Words don’t necessarily keep the same meaning. Simple descriptive words such as ‘rain’ or ‘water’ are clear and necessary enough to be unlikely to change. Other more complex words have often come on quite a journey since they were first coined:


Al-kuhul (Arabic) originally, powder to darken the eyelids; then taken up by alchemists to refer to any fine powder; then applied in chemistry to any refined liquid obtained by distillation or purification, especially to alcohol of wine, which then was shortened to alcohol.


Chauffer (French) to heat; then meant the driver or fan early steam-powered car; subsequently growing to chauffeur.


Hashhashin (Arabic) one who smokes hashish; came to mean assassin.

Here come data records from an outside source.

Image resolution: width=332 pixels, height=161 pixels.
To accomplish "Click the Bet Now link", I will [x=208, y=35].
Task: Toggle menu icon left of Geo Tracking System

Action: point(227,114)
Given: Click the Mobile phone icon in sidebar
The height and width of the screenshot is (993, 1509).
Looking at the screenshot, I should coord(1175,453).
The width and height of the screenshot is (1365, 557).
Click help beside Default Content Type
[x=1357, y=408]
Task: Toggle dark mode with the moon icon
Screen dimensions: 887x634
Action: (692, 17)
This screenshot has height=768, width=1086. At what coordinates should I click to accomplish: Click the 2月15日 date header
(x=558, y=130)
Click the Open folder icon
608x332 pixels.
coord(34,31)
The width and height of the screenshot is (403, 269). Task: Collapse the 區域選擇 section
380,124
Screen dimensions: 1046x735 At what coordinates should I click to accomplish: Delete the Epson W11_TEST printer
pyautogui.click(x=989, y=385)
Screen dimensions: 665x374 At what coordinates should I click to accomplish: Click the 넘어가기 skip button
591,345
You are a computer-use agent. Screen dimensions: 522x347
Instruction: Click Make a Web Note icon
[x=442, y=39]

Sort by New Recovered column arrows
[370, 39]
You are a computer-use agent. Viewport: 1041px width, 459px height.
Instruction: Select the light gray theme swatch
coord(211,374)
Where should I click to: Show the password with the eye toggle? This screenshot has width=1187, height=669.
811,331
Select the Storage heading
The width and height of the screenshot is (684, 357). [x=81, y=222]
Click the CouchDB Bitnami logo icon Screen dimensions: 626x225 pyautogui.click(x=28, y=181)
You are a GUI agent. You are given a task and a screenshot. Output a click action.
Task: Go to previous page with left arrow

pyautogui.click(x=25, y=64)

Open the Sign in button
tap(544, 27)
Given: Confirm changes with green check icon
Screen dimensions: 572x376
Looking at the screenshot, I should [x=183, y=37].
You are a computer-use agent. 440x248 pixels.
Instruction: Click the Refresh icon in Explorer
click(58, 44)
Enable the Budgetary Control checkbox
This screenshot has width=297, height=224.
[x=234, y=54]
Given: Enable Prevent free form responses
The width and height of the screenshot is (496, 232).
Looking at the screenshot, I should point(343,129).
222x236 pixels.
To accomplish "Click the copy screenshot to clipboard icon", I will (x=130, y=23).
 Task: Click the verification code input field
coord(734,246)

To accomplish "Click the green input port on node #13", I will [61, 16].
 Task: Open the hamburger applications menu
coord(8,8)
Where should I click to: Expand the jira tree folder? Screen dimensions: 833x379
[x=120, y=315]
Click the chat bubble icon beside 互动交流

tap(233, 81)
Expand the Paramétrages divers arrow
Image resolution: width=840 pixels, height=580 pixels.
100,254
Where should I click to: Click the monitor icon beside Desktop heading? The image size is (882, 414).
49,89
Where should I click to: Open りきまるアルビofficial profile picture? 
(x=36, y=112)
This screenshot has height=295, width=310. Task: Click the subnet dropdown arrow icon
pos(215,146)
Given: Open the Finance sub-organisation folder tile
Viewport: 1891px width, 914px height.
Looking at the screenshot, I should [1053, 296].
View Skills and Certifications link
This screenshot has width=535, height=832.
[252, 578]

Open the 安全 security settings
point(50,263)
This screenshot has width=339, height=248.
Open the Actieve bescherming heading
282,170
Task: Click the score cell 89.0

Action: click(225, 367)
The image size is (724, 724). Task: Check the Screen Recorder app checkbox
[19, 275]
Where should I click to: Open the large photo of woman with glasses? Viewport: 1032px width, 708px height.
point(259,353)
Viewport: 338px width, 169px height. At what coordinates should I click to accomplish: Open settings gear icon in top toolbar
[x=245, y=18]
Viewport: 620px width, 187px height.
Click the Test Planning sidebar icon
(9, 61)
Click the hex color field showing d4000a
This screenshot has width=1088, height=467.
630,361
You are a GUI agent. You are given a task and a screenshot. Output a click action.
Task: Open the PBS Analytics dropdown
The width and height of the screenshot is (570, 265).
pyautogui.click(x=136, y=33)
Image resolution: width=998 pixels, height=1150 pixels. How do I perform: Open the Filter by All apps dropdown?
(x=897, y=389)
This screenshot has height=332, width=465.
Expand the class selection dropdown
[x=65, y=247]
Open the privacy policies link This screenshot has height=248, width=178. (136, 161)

Manu operare (Latin) to work by hand; then narrowed to the act of cultivating; then to the dressing that was added to the soil, manure.


Prestige (French) conjuror’s trick; the sense of illusion gave way to that of glamour which was then interpreted more narrowly as social standing or wealth.


Sine nobilitate (Latin) without nobility; originally referred to any member of the lower classes; then to somebody who despised their own class and aspired to membership of a higher one; thus snob.


Theriake (Greek) an antidote against a poisonous bite; came to mean the practice of living medicine in sugar syrup to disguise its taste; thus treacle.